Exercise aim - For the entries below, report the number of lines where the string "height" appears, and only that number.

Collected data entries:
══════════════════════════════
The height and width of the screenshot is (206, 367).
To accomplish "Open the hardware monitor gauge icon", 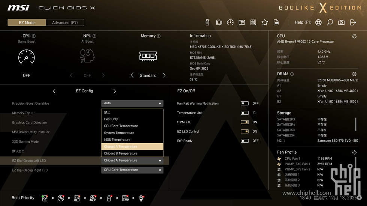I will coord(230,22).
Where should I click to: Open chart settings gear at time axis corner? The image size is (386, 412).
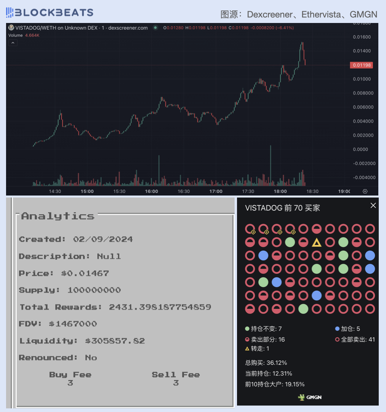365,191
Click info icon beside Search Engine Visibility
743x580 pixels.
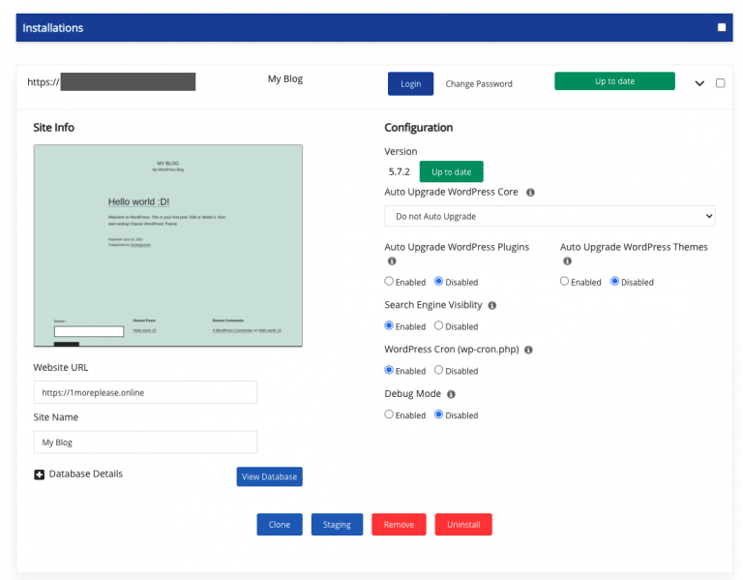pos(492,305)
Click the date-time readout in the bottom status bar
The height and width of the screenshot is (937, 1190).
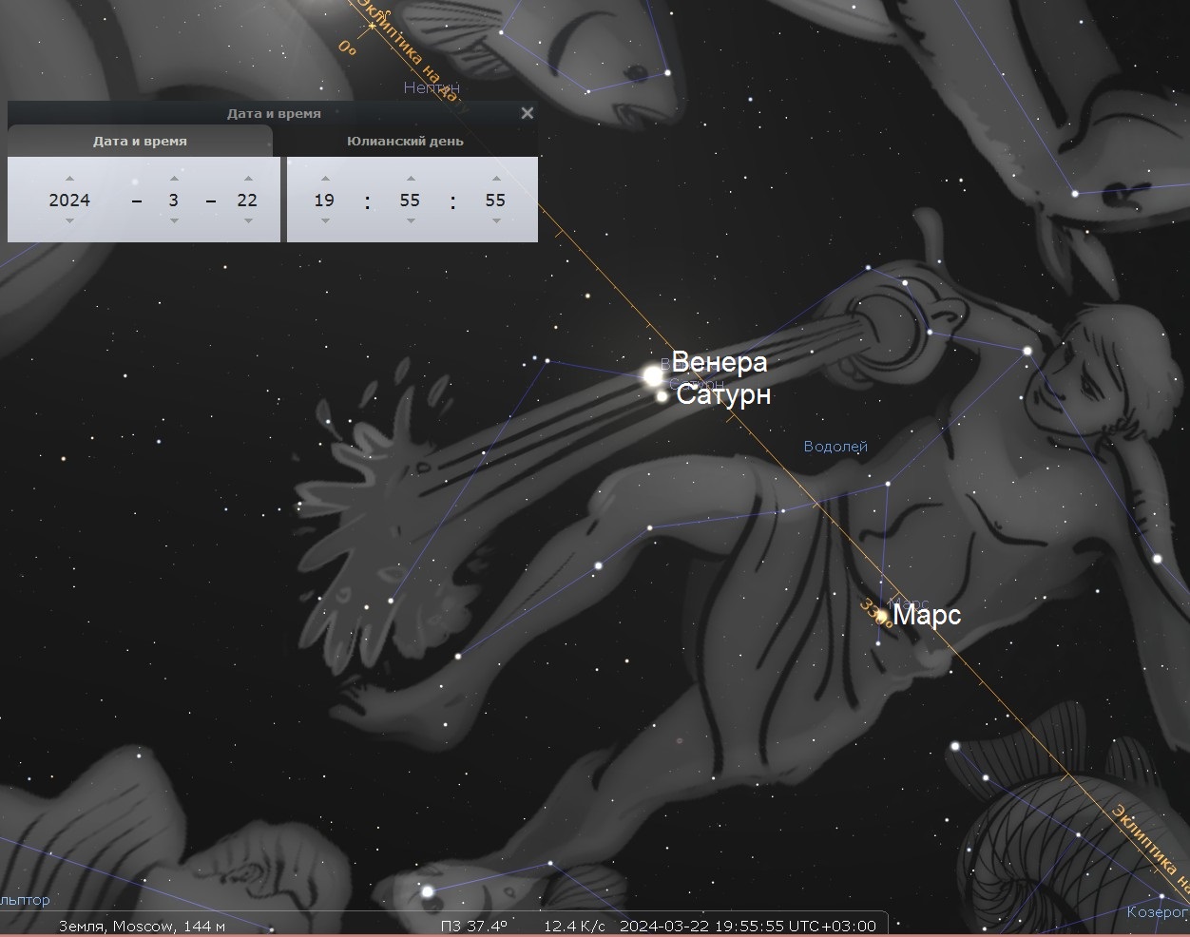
══════════════════════════════
Result for this exercise - 2